G.W.F. Hegel (1797-1856) said in the Introduction his essays of the Philosophy of History, “What experience and history teach is this – that people and governments never have learned anything from history, or acted on principles deduced from it.”
Hegel was right. Barbarisms of the past have surged unabated, becoming more brutal and brutish, executed with more cunning, deadly precision against more lives as one century passes into the next.
I have become seriously disabled with degenerative, incurable disease. The culture’s patience is growing thin with people like me. They grit their teeth and become short and cross. People like me are burdens on the state. Useless consumers.
The more profound my disability becomes, the sniping becomes louder. In some circles, a guttural snarling comes from secularists in bioethics, secular philosophy, post-Hippocratic medicine and public policy formation. They are like a pack of wolves circling lame prey preparing to pounce at just te right moment and dispense us to the abyss with stunning efficiency. “You are too expensive and burdensome to keep around” they hiss. “It is better to be dead than disabled” they whisper in chant-like snarls.
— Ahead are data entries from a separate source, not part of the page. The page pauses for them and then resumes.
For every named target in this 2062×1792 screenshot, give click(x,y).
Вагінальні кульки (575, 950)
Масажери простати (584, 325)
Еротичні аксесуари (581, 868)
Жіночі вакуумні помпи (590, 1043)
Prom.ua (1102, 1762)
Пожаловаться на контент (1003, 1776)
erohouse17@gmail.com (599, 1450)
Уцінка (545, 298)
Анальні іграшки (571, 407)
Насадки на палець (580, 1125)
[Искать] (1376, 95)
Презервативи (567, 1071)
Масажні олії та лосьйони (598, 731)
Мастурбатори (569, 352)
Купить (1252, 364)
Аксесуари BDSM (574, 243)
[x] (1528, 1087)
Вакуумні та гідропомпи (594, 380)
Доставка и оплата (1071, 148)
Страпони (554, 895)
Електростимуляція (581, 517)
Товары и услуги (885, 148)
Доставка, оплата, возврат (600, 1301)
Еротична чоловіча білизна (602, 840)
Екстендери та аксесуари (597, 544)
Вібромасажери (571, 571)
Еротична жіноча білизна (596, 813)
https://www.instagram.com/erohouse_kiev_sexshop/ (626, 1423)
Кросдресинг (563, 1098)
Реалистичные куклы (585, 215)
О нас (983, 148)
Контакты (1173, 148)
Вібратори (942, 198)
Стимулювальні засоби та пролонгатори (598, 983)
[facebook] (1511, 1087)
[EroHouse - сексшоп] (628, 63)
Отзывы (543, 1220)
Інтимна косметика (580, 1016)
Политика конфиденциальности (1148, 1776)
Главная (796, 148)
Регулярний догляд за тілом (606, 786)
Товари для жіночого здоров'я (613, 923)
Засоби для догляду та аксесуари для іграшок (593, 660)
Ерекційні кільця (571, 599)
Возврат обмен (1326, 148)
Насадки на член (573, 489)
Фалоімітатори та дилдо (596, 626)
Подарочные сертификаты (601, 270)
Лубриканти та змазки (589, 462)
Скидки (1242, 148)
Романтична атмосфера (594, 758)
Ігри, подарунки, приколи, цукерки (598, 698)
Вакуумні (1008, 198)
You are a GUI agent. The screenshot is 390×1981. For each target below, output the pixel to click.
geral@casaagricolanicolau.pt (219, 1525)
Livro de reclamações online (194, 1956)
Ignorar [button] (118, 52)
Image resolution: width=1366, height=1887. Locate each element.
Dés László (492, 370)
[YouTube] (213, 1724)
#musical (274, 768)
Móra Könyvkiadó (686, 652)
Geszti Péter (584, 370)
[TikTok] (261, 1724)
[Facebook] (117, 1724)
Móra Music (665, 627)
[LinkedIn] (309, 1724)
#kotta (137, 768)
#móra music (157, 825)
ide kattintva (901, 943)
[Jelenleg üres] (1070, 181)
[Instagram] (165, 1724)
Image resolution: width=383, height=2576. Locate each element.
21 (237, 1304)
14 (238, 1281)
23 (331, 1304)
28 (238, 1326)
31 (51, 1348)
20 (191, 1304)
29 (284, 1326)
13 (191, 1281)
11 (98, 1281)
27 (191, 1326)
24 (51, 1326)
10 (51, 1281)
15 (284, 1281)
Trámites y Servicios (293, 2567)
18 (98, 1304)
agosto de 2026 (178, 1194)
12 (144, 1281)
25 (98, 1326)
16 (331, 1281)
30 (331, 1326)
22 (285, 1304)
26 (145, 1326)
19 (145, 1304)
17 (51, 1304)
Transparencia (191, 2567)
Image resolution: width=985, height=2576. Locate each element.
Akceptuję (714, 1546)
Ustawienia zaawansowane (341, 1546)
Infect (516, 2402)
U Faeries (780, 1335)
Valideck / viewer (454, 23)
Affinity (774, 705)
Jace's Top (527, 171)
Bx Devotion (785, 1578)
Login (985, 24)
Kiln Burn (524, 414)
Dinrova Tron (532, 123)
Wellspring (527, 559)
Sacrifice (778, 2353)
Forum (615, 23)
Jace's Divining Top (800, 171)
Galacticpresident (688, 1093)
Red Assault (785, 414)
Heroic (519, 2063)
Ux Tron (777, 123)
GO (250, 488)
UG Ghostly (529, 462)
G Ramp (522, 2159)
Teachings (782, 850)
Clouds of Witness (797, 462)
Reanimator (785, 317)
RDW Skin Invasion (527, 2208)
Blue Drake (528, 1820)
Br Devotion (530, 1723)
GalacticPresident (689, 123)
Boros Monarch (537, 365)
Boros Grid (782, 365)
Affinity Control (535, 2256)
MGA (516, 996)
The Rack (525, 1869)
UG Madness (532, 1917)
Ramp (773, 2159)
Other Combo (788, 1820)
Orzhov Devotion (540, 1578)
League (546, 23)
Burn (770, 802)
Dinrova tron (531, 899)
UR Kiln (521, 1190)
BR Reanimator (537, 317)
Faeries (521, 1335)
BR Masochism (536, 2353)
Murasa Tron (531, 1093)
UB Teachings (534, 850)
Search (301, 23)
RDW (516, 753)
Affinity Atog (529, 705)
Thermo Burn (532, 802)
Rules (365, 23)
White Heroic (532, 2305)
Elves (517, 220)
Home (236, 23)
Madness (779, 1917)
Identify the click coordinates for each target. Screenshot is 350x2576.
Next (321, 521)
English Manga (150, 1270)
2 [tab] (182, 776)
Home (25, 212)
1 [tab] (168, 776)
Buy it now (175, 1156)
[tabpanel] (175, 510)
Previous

A decade ago, fears were allayed for the weak, the old, the incurably ill and seriously disabled, by promoting living wills or advanced directives. We were told these flimsy pieces of paper would force health care providers to honor our treatment wishes. Living wills or advanced directives would represent us in the event we were unable. And many vulnerable people completed them, then rested easy. Poor dolts.
That was before the idea of futile care came along. What is futile care? It is where a physician can override a living will or the wishes of a family and deny treatment to a patient, if the treating physician deems treatment to be futile. The post-Hippocratic doctor becomes god-like—an agent of darkness, a monstrous polyp of evil.
Why has the time-honored profession of medicine so willingly given up their noble vow only to heal and never intentionally kill? Why have they so readily adopted the ignoble role of executing incurable patients? Post-Hippocratic physicians have become agents for the new-age wolves advocating a culling the herd of its sick and disabled. I do not understand!
Advocates of assisted suicide lure the incurably ill and disabled to our graves when we are lost in a fog of depression, or are overwhelmed by abandonment, and lost all hope. These charmers of the sepulcher use seductive but phony terms such as “self-deliverance” and “gentle exit” to sell death; these pied pipers call to the despairing and the desperate with counterfeit promises of death with dignity, only to give the last indignity of abandonment. Advocates of assisted suicide call death a right and imperfect life wrong.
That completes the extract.